*TASK GOAL*. All that should be output is the block of lines below from the line with "Toggle the device toolbar in DevTools" to the line with "This screenshot has height=868, width=1600.", both included, exactly as written.

*MATERIAL PROVIDED*.
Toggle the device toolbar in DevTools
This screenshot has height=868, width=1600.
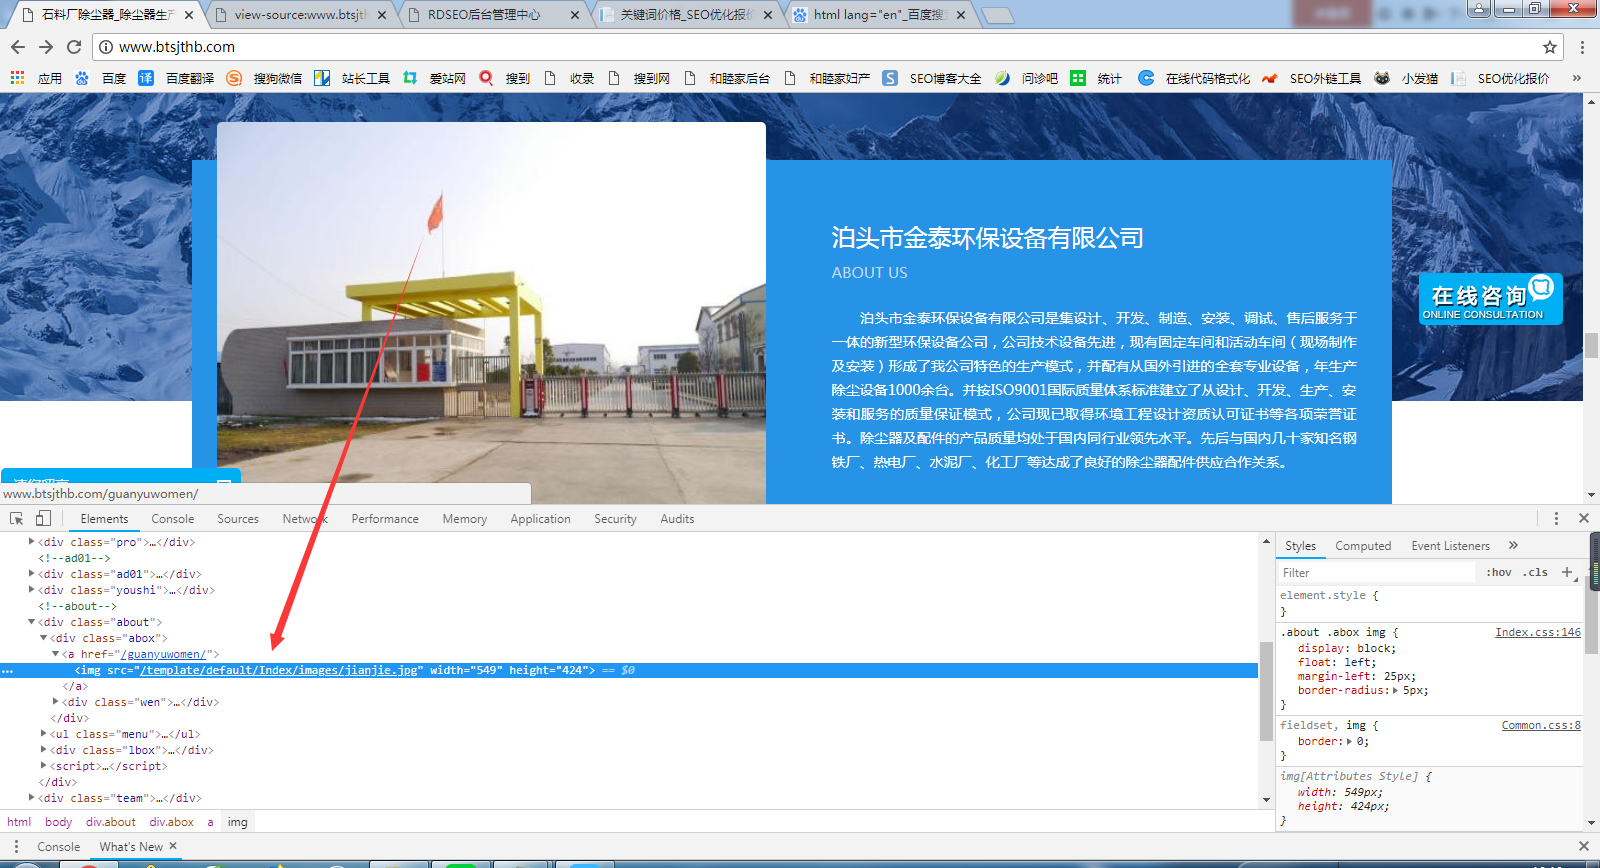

==

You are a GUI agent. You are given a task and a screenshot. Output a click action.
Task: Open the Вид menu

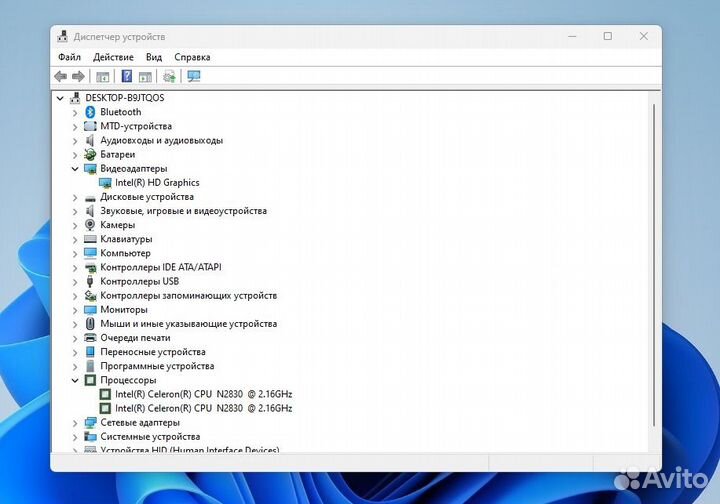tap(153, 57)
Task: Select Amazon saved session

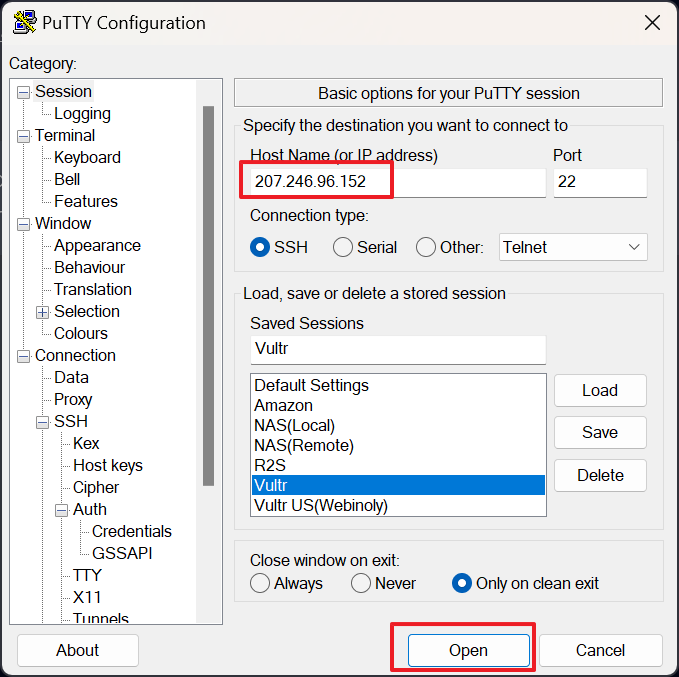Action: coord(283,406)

--

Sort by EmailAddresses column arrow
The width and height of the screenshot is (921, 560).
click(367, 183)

*EXERCISE RESPONSE*.
Toggle the device toolbar in DevTools
This screenshot has height=868, width=1600.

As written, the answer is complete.